Les dynamiques de politique interne face aux conflits ethniques et

Les conflits ethniques et religieux en Inde : logiques
internes et conséquences internationales.
Les dynamiques de politique interne face aux conflits ethniques et
religieux
Introduction
I. Les obstacles au développement d’une stratégie de rayonnement international
A. La plus grande démocratie, colosse aux pieds d’argile
1/ Les tensions intercommunautaires et le nationalisme hindou
2/ Le régionalisme
3/ Le système des castes comme structure de la société indienne
B. Les difficuls intrinsèques à la démocratie indienne
1/ L’éclatement des partis
2/ L’immobilisme des partis et la bureaucratie
C. Les limites économiques
1/ Une ouverture graduelle sur le monde
2/ Des résultats décevants : la politique monétaire et budgétaire
II. Les manipulations politiques à but électoraliste
A. La théorie de la diversion utilisée par le BJP
1/ L’instrumentalisation des tensions intercommunautaires et l’exemple
d’Ayodhya
2/ L’utilisation de la répression américaine du terrorisme par le gouvernement
indien depuis le 11 Septembre 2001
3/ Les essais nucléaires indiens sur la scène interne indienne
B. La réplique du Parti du Congrès
1/ L’utilisation du communalisme
2/ L’utilisation des castes
3/ La recherche d’un pouvoir charismatique
Conclusion : une politique interne instable, risquant de fragiliser sa stratégie de
développement international
INTRODUCTION :
Depuis les années 50, l’Inde revendique le titre de « plus grande démocratie du monde » en
vertu, notamment, de l’indépendance de la justice, du contre- pouvoir exercé par la presse et de
tenue d’élections libres à intervalles réguliers. Ce dernier élément est sans doute le plus décisif car
il a permis l’alternance au pouvoir, le parti du Congrès ayant été battu trois fois, en 1977, 1989,
1999 par le BJP (Bharatiya Janata= Parti du Peuple Indien).

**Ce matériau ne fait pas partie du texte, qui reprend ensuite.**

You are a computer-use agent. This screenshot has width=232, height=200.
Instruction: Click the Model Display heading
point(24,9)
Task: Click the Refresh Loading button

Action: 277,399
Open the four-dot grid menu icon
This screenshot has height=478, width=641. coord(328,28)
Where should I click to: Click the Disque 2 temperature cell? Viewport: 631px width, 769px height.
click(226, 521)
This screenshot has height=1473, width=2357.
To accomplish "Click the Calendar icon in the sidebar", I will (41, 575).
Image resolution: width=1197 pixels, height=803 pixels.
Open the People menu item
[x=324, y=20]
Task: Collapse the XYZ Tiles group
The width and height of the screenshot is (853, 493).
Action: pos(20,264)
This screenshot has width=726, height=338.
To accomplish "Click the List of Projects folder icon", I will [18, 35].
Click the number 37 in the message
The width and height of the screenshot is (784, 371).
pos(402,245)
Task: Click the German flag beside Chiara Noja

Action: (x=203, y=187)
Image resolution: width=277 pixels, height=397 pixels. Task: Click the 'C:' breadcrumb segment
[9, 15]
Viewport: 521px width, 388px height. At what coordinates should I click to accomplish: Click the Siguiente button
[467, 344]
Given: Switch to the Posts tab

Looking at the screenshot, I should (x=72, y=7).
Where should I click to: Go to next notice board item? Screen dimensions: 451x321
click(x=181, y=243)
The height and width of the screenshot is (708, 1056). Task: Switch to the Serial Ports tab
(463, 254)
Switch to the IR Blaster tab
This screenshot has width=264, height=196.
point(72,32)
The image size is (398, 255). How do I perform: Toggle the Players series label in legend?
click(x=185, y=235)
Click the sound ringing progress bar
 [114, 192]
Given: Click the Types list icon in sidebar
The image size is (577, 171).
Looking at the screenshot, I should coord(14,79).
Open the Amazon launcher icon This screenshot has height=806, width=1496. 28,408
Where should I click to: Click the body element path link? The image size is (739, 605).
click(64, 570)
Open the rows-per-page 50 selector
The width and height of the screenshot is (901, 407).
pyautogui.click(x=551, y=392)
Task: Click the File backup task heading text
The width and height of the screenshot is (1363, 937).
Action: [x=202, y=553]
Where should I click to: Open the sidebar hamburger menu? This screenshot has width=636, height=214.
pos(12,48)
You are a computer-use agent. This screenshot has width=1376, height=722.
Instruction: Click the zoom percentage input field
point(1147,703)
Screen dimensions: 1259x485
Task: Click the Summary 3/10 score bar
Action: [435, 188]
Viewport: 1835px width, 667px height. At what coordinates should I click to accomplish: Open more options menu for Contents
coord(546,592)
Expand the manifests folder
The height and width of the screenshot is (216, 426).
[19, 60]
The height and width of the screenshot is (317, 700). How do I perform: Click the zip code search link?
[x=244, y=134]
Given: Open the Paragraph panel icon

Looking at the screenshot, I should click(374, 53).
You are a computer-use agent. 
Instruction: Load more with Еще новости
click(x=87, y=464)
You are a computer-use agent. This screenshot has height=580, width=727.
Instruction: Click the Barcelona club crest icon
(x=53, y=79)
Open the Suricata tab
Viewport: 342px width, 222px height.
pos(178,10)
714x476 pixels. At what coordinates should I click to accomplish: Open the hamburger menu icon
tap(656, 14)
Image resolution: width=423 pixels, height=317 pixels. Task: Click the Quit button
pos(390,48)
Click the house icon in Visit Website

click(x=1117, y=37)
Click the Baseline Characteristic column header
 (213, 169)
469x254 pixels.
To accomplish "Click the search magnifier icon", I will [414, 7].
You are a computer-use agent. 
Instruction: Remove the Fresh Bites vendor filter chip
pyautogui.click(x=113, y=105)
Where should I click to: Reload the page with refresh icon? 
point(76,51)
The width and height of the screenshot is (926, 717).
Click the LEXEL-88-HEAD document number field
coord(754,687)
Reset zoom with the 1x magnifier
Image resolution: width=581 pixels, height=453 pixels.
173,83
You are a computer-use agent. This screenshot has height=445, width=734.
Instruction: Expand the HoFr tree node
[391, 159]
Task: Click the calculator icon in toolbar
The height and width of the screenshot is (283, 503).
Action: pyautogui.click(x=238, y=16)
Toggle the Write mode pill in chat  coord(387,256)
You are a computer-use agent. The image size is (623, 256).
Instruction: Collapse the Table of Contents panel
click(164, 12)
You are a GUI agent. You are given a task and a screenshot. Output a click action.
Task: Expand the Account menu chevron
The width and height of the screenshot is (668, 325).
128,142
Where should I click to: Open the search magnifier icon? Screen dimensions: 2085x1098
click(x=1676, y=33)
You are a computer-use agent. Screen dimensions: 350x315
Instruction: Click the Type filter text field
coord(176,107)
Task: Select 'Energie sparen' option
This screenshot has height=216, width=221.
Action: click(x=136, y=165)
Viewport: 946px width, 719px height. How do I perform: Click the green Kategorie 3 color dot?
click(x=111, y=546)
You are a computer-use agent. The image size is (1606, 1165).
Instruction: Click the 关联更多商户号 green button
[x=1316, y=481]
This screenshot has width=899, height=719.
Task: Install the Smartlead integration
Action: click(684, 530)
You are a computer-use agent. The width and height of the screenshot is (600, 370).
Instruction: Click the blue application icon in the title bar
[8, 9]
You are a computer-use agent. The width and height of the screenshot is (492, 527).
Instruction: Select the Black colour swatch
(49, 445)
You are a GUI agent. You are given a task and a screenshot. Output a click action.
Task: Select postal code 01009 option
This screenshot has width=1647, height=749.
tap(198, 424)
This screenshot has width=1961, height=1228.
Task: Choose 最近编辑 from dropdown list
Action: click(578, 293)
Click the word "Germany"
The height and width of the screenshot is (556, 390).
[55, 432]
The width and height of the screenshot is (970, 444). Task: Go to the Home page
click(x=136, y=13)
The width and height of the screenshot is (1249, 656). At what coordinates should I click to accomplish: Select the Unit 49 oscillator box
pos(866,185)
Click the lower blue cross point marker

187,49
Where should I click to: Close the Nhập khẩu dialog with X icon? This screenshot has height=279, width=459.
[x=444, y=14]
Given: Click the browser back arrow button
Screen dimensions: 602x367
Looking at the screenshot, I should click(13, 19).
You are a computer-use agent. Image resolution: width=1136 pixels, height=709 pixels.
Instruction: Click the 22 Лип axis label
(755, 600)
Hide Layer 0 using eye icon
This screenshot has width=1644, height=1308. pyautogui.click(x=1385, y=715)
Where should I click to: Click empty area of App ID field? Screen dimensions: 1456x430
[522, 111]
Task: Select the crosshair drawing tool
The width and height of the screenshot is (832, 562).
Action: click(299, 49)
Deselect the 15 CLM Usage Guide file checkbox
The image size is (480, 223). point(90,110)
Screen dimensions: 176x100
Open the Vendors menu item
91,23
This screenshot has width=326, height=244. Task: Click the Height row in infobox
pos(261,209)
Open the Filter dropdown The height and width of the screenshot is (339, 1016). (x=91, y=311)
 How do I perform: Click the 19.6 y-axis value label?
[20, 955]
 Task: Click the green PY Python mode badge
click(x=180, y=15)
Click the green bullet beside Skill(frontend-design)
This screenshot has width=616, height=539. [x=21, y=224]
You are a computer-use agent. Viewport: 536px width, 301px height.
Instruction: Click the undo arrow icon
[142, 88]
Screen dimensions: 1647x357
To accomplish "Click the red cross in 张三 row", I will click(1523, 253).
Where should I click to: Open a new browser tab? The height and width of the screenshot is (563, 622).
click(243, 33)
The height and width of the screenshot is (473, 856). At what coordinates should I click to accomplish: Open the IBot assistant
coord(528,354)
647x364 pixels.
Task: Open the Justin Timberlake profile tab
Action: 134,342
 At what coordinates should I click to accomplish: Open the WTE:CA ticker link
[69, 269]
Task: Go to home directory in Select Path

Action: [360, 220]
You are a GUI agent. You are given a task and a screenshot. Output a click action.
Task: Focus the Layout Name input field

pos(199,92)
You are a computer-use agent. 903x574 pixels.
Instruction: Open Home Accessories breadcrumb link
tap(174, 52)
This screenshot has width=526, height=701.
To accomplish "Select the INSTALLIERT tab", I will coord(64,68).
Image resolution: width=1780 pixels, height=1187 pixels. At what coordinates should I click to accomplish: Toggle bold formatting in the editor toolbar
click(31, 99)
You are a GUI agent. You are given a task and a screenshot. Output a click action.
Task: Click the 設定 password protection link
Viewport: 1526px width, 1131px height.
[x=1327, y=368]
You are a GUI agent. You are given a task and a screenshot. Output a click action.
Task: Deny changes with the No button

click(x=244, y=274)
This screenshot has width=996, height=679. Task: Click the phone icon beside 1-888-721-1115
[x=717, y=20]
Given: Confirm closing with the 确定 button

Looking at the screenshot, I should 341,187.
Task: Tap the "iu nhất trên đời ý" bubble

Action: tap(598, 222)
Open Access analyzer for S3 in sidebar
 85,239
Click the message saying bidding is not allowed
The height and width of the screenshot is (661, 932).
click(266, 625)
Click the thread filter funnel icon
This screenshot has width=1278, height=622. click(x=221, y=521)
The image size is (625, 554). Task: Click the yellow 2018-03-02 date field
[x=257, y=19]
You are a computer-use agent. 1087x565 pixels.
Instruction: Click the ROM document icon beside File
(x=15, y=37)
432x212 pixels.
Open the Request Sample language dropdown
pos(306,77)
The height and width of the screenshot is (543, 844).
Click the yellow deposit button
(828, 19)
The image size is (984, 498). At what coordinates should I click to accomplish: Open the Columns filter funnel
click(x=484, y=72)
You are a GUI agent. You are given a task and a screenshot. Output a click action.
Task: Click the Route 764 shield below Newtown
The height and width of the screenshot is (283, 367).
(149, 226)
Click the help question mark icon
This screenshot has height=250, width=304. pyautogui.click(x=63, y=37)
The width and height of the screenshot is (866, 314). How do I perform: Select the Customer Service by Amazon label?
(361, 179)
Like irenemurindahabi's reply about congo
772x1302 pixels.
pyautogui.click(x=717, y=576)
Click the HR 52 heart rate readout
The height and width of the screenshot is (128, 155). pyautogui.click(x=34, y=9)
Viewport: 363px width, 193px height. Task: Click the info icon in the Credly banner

La démocratie Indienne est l’héritière de l’Empire Britannique par son parlementarisme. Ce qui
n’est pas sans posé des écueils dès qu’une alternance existe. Autant l’alternance peut être
bienfaitrice dans un système parlementaire fondé dans un Etat unitaire comme l’est la France ou le
Royaume Uni, autant ce même facteur peut devenir dangereux pour la vie politique d’un Etat
déral, comme l’est l’Inde. La responsabilité ministérielle devant le Parlement Indien, Sansad et sa
chambre basse, le Lok Sabha, nécessite forcément d’avoir une majorité au sein du Lok Sabha. Or
dans un Etat hétéroclite, comme l’est l’Inde, avec ses 25 Etats et 7 territoires, ses 18 langues
officielles et ses 7 religions, parvenir à une majorité est loin d’être aisé. Cela semblait cependant
réalisable : jusque dans les années 90, un seul parti parvenait à réunir une majorité : le Parti du
Congrès. La prépondérance de ce parti était alors obtenu grâce à trois facteurs : la lutte anti-
coloniale menée par une intelligentsia nationaliste dont Nehru fournit l’archétype, le charisme de
Gandhi, dont le rayonnement devait beaucoup à son image d’ascète dévoué au service de la
nation, et enfin un réseau de notables. Mais son audience s’est érodée au fil des années et les
années 90 constituent le paroxysme de ce déclin. La vie politique indienne est principalement
dominée par deux lignes de clivage qui se superposent et qui opposent l’une, des hindous aux
musulmans, et l’autre, des castes supérieurs à des castes inférieures. Ces conflits sont le produit
de manipulations politiques entretenues notamment par le parti nationaliste, le BJP, qui parvient au
pouvoir en 1999 et s’impose comme une force incontournable de la vie politique indienne.
Au-delà des clivages politiques, le BJP comme le Parti du Congrès, ont le point commun d’avoir
adopté la même stratégie pour l’Inde : lui donner un rayonnement et un prestige international et
cela malgré les conflits ethniques et religieux. La question se pose alors de savoir si la politique
indienne est tributaire des conflits ethniques et religieux ou si au contraire la politique indienne
utilise ces mêmes conflits à son profit, pour leurs vertus électoralistes et pour se voir accorder
toutes les attentions de la communauté internationale ? Autrement dit, comment interfère la
politique indienne sur les conflits ethniques et religieux et réciproquement ?
Il est tout d’abord notable que la politique indienne semble gênée pour atteindre son objectif de
rayonnement international par les difficultés internes et intrinsèques à l’Inde (I). Mais in fine ces
obstacles constituent autant de points forts pour les partis indiens (II).
I. LES ENTRAVES AU DEVELOPPEMENT D UNE STRATEGIE DE
RAYONNEMENT INTERNATIONAL
Les équilibres régionaux, le jeu des alliances et de l’ingérence, les tendances à
l’unilatéralisme, auront leur effet sur le discours stratégique indien. Mais ils ne seront pas les seuls.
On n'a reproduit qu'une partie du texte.